Start of Input for this task

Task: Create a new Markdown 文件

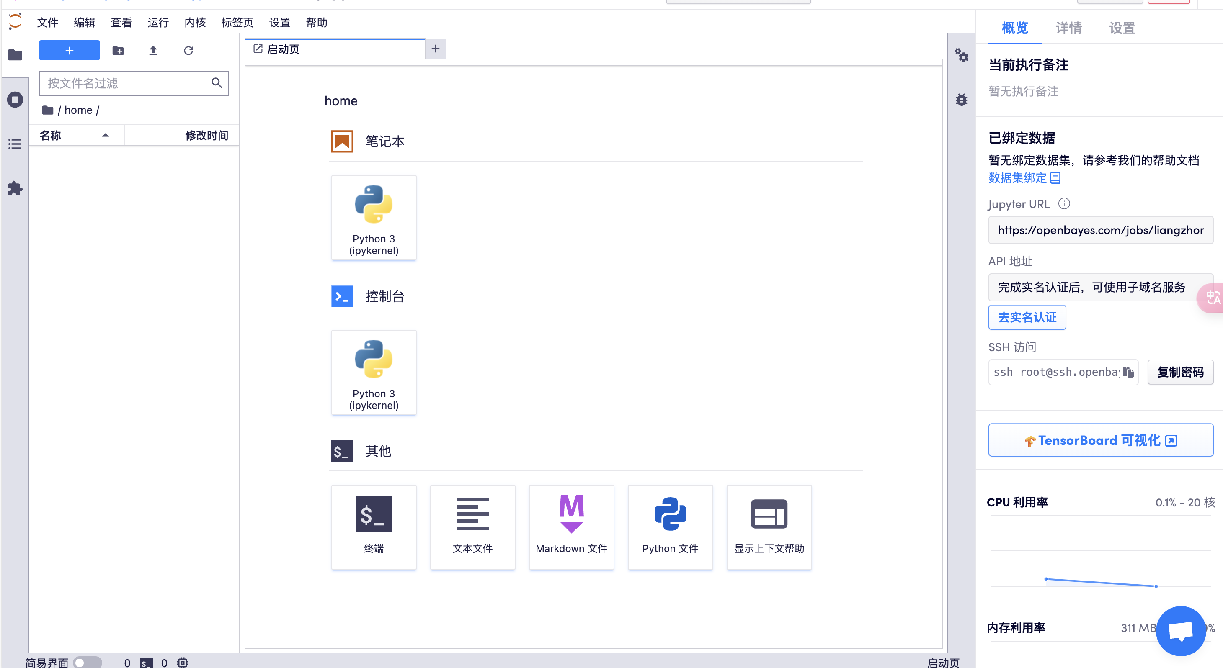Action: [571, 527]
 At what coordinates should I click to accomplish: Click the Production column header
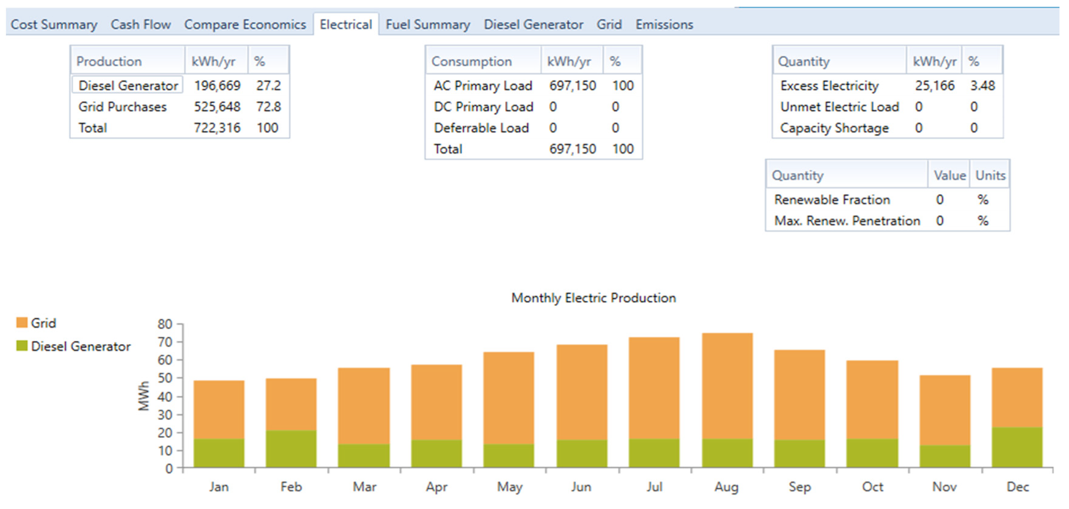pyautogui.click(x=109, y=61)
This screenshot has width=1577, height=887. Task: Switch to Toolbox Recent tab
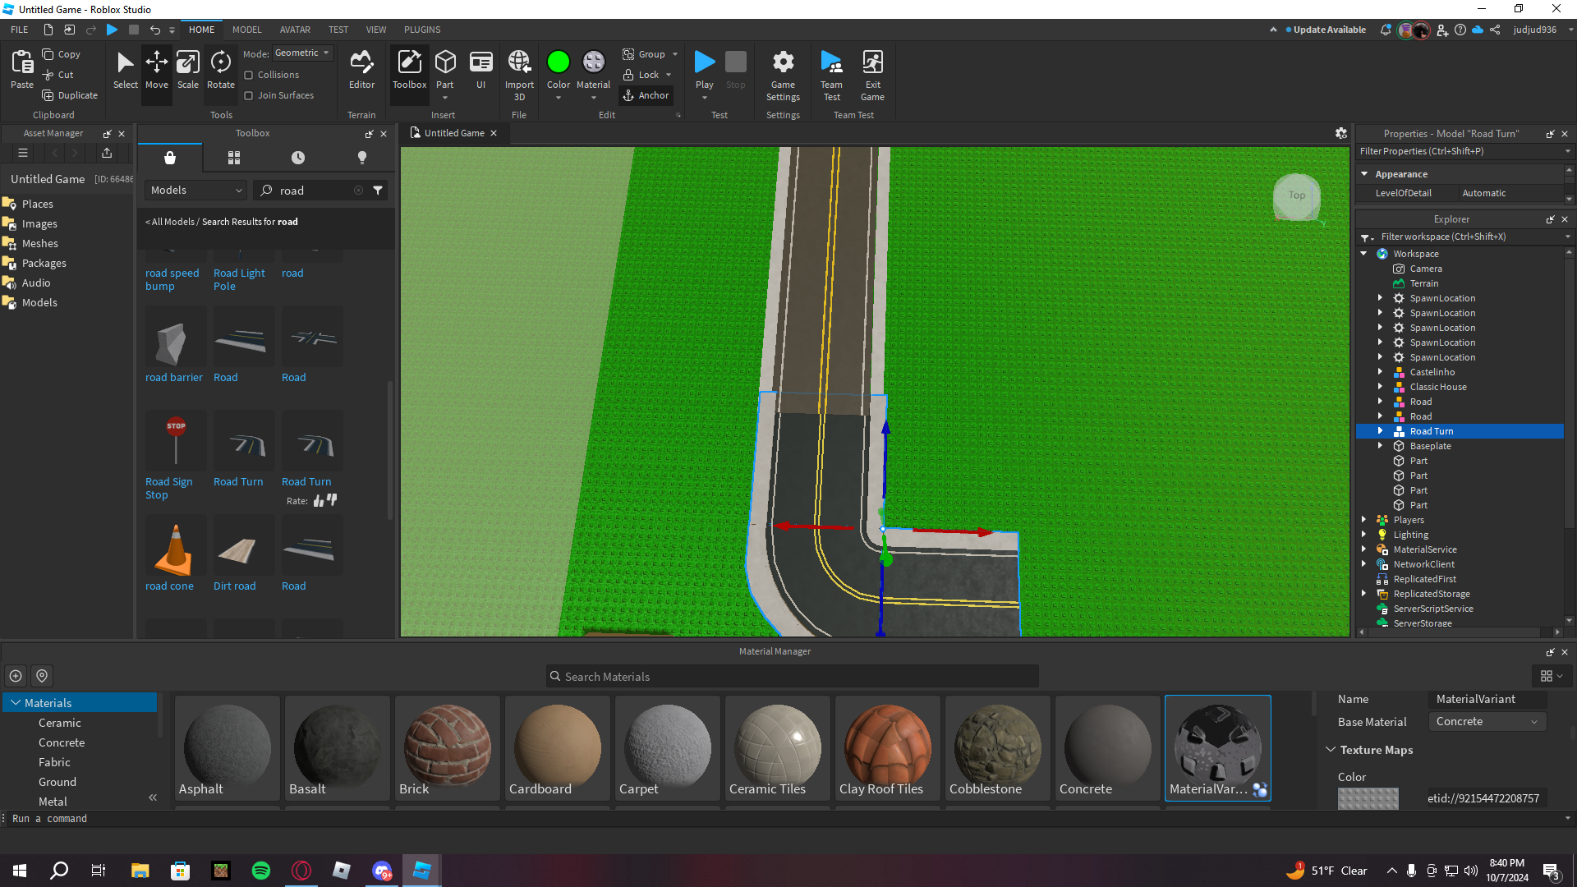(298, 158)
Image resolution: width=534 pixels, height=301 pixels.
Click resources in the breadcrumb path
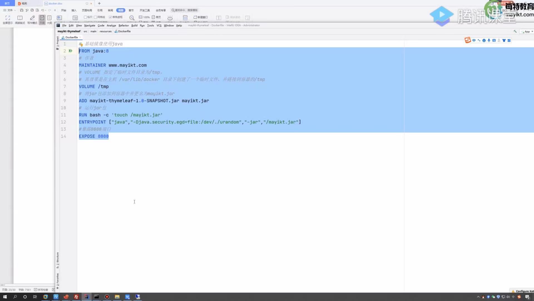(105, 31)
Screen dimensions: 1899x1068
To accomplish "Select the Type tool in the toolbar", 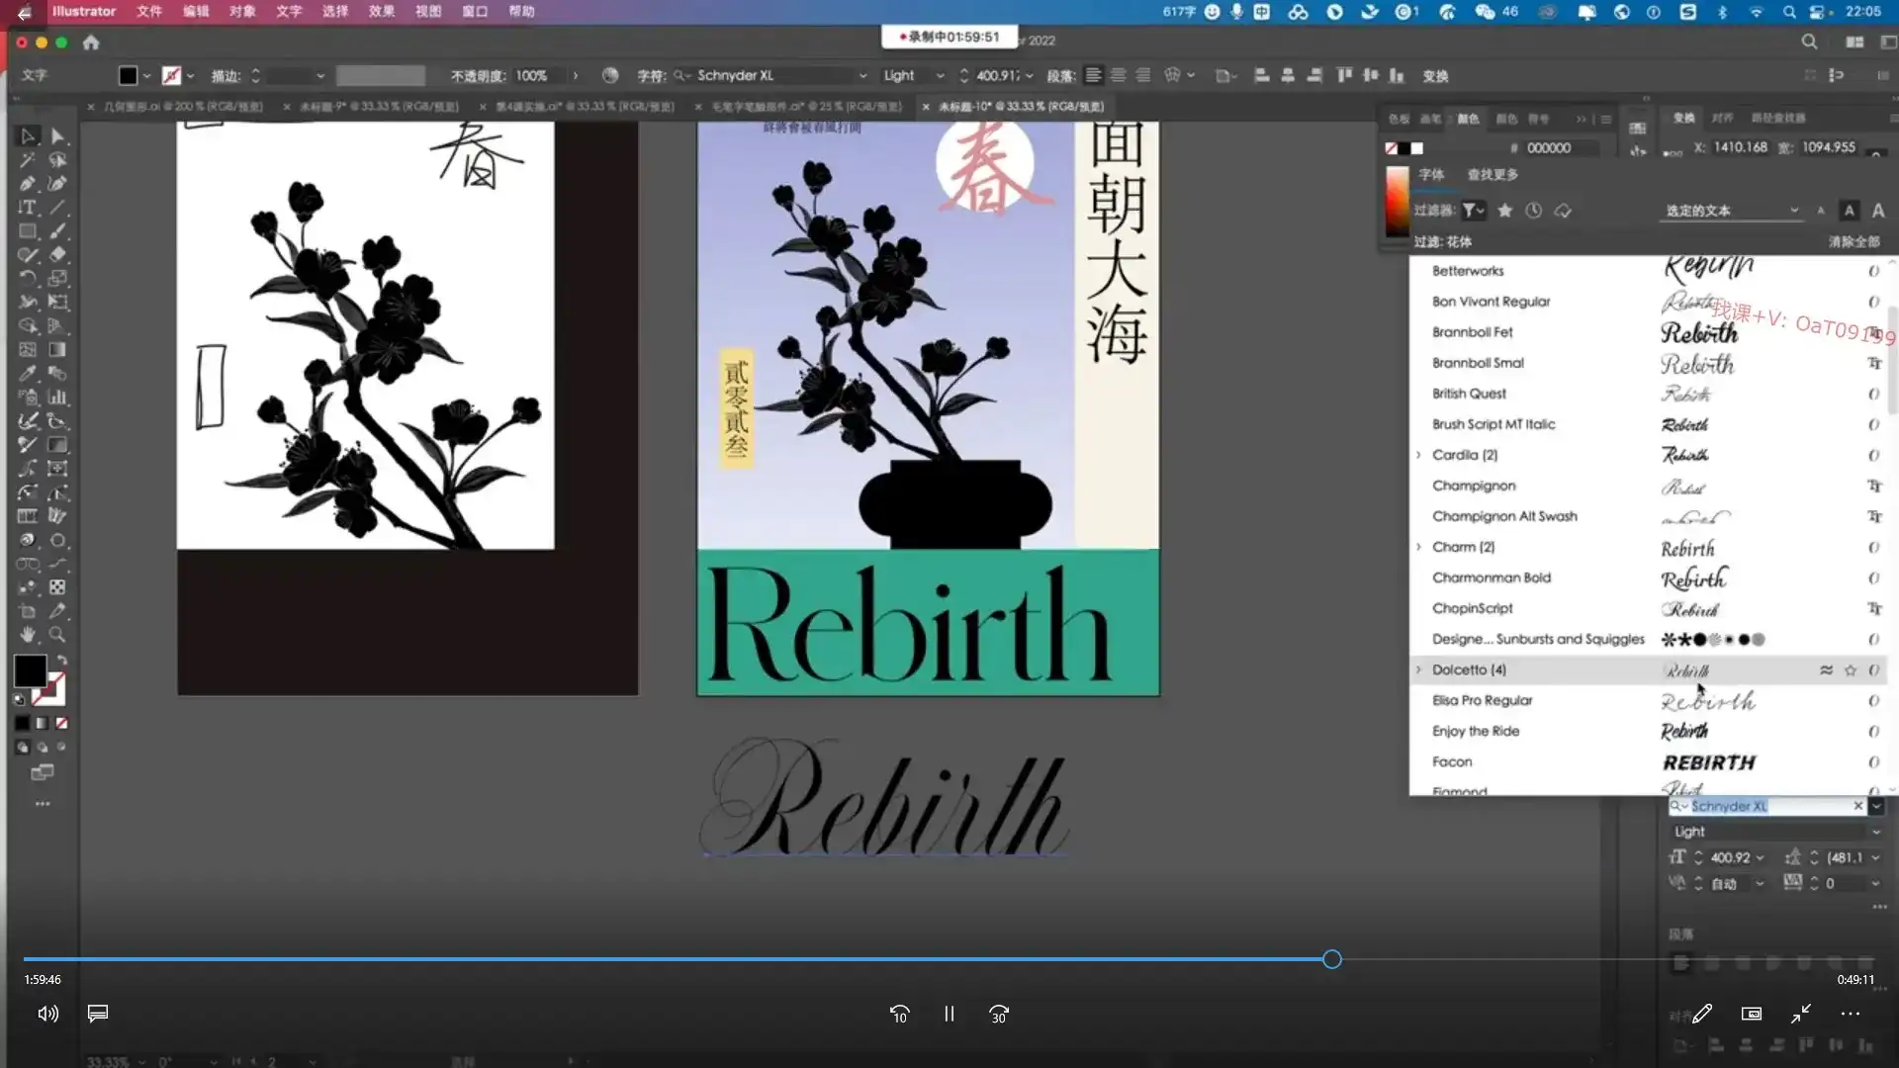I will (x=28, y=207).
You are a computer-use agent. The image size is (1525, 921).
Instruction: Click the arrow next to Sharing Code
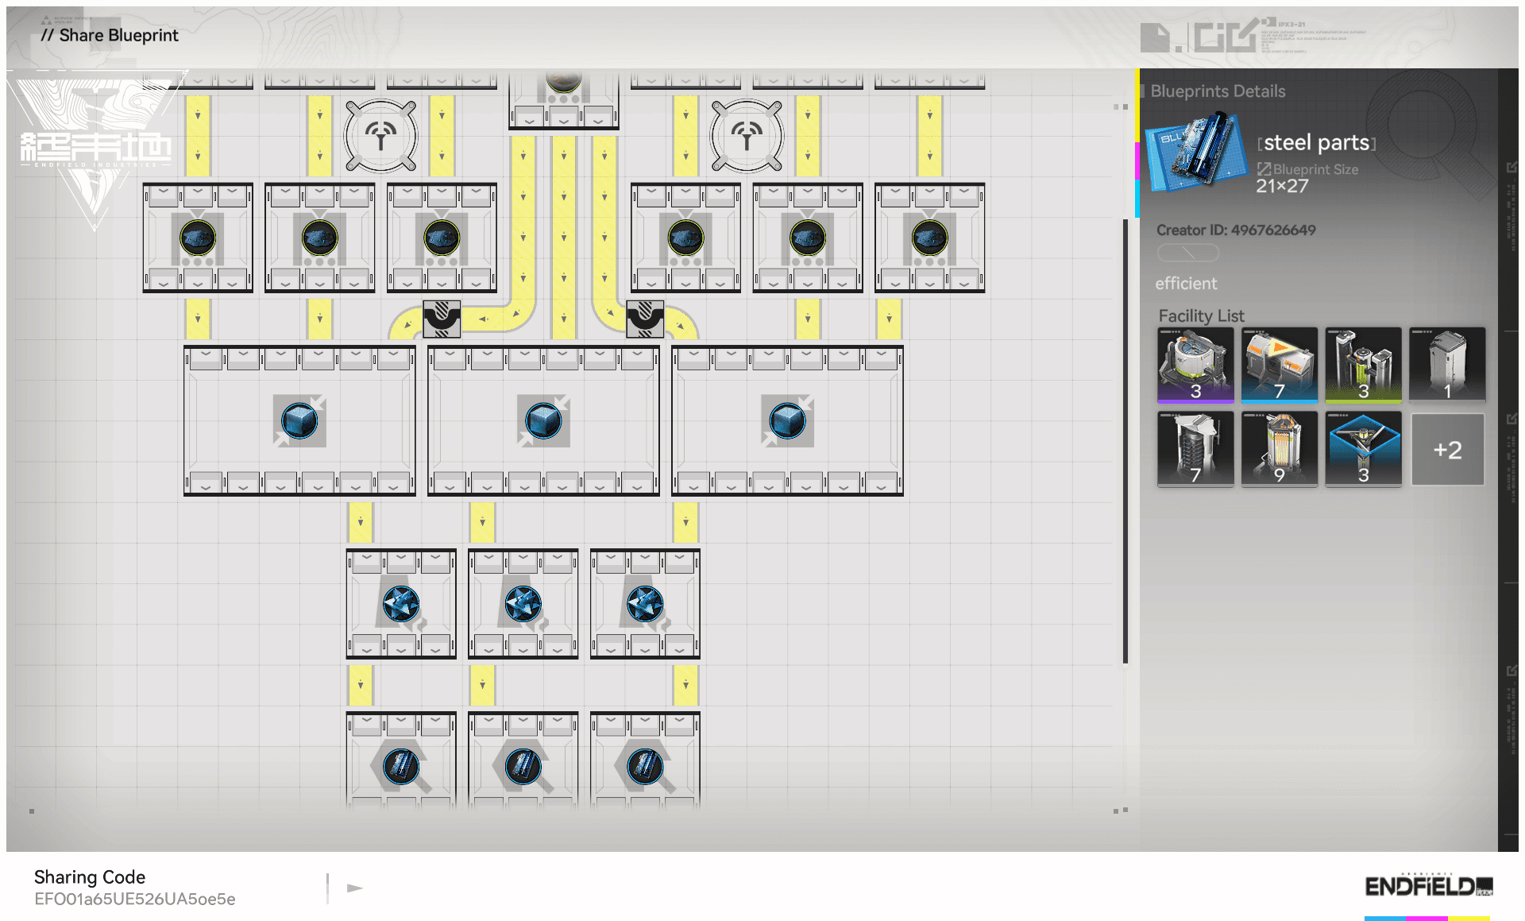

End of Input for this task

▶ **Your goal**: Leaving the pictures out, copy exactly the lines from the line that contains "You are a computer-use" to the last line of the data, both ends included.

▶ **Response**:
You are a computer-use agent. The image size is (1525, 921).
Instruction: Click the arrow next to Sharing Code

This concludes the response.